Researchers from Chalmers University of Technology, Sweden have developed Artificial Intelligence that is capable of generating novel, functionally active proteins. The research represents a significant breakthrough in the field of synthetic protein development.

“What we are now able to demonstrate offers fantastic potential for a number of future applications, such as faster and more cost-efficient development of protein-based drugs,” said Aleksej Zelezniak, Associate Professor at the Department of Biology and Biological Engineering at Chalmers.

Martin Engqvist, Assistant Professor, also of the Department of Biology and Biological Engineering, who was involved in designing the experiments to test the AI synthesised proteins, commented on the development, saying that “accelerating the rate at which we engineer proteins is very important for driving down development costs for enzyme catalysts. This is the key for realising environmentally sustainable industrial processes and consumer products, and our AI model, as well as future models, will enable that. Our work is a vital contribution in that context.”
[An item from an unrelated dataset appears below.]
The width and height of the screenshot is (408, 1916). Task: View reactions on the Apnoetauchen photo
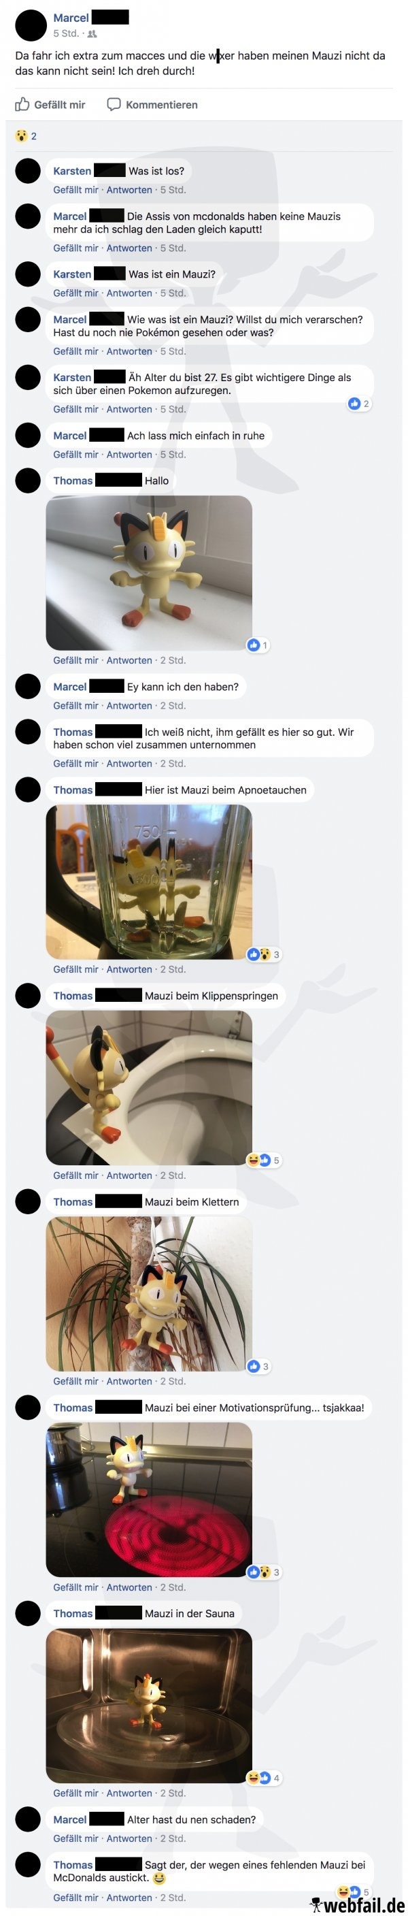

Protein-based drugs are very common – the diabetes drug insulin is one of the most prescribed. Some of the most expensive and effective cancer medicines are also protein-based, as well as the antibody formulas currently being used to treat COVID-19.

From digital design to working proteins in just a few weeks

Current methods used for protein engineering rely on introducing random mutations to protein sequences. However, with each additional random mutation introduced, the protein activity declines.
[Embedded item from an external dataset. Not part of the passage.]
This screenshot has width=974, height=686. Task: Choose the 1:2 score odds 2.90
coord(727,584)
“Consequently, one must perform multiple rounds of very expensive and time-consuming experiments, screening millions of variants, to engineer proteins and enzymes that end up being significantly different from those found in nature,” explained Zelezniak, who lead the research.

“This engineering process is very slow, but now we have an AI-based method where we can go from computer design to working protein in just a few weeks.”

The researchers recently published their findings in the journal Nature Machine Intelligence.


The AI-based approach is called ProteinGAN and uses a generative deep learning approach.

In essence, the AI is provided with a large amount of data from well-studied proteins; it studies this data and attempts to create new proteins based on it. At the same time, another part of the AI tries to figure out if the synthetic proteins are fake or not. The proteins are sent back and forth in the system until the AI can no longer not tell apart natural and synthetic proteins. This method is well known for creating photos and videos of fictitious people, but in this study, it was used for producing highly diverse protein variants with naturalistic-like physical properties that could be tested for their functions.

The proteins widely used in everyday products are not always entirely natural but are made through synthetic biology and protein engineering techniques. Using these techniques, the original protein sequences are modified in the hope of creating synthetic novel protein variants that are more efficient, stable, and tailored towards particular applications. The new AI-based approach is of importance for developing efficient industrial enzymes as well as new protein-based therapies, such as antibodies and vaccines.

The next step for the researchers is to explore how the technology could be used for specific improvements to protein properties, such as increased stability, something which could have great benefit for proteins used in industrial technology.

“Expanding functional protein sequence spaces using generative adversarial networks” in Nature Machine Intelligence.